──────── DATA PROVIDED

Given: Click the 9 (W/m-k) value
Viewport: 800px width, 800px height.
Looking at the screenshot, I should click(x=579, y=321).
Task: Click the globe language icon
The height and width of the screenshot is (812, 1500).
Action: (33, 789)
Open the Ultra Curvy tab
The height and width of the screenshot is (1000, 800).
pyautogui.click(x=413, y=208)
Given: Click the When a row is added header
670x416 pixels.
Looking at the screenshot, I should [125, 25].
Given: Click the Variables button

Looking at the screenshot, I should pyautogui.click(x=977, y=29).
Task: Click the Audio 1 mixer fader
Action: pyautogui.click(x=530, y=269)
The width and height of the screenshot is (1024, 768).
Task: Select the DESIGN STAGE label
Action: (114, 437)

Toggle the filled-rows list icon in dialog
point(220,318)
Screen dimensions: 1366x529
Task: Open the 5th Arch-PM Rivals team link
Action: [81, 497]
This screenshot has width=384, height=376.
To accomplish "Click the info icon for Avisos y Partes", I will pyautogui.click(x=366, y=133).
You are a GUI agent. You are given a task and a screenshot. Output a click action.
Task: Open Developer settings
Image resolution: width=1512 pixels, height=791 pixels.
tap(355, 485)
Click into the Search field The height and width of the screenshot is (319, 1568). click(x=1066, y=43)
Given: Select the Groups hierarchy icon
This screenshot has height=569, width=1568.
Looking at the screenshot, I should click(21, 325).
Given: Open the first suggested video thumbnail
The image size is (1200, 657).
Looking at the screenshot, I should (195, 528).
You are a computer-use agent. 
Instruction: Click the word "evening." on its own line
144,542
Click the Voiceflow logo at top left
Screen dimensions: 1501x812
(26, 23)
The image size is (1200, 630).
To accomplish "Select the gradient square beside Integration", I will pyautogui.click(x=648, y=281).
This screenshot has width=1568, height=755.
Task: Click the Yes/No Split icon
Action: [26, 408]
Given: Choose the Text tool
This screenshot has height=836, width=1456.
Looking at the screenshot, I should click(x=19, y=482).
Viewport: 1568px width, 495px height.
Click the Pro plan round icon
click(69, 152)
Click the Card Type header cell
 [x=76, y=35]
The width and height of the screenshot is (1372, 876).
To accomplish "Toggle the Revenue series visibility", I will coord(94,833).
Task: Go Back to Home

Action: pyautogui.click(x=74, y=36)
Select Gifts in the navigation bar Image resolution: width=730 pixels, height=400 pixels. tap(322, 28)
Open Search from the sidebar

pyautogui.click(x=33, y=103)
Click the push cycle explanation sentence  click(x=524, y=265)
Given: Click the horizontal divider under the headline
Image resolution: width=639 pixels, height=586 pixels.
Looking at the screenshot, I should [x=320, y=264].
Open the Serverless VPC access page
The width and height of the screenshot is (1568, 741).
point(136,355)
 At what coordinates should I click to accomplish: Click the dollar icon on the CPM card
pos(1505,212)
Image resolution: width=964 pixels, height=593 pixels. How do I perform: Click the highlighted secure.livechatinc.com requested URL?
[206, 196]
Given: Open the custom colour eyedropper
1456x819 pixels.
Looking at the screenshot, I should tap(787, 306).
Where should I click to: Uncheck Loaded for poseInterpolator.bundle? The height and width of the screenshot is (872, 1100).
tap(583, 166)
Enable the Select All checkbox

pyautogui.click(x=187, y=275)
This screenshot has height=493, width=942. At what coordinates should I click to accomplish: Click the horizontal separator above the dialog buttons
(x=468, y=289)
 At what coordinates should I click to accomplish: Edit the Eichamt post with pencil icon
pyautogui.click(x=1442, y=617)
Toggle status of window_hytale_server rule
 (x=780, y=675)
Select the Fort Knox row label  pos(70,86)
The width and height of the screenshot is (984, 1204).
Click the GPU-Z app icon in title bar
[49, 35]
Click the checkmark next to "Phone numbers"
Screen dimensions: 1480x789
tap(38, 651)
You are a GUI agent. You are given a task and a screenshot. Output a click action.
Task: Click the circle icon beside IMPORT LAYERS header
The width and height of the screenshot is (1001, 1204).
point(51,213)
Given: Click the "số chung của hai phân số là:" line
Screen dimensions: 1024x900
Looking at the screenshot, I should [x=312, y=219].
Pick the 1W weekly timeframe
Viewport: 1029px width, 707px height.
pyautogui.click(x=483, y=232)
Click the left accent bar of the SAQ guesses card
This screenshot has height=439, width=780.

────────────────

AIM → Switch "globe" to "earth" in the stretch from the start of the lines through the line containing "pyautogui.click(x=413, y=208)", and write out only that stretch with nothing else altered.

RESULT OF THE EXERCISE →
Given: Click the 9 (W/m-k) value
Viewport: 800px width, 800px height.
Looking at the screenshot, I should click(x=579, y=321).
Task: Click the earth language icon
The height and width of the screenshot is (812, 1500).
Action: (33, 789)
Open the Ultra Curvy tab
The height and width of the screenshot is (1000, 800).
pyautogui.click(x=413, y=208)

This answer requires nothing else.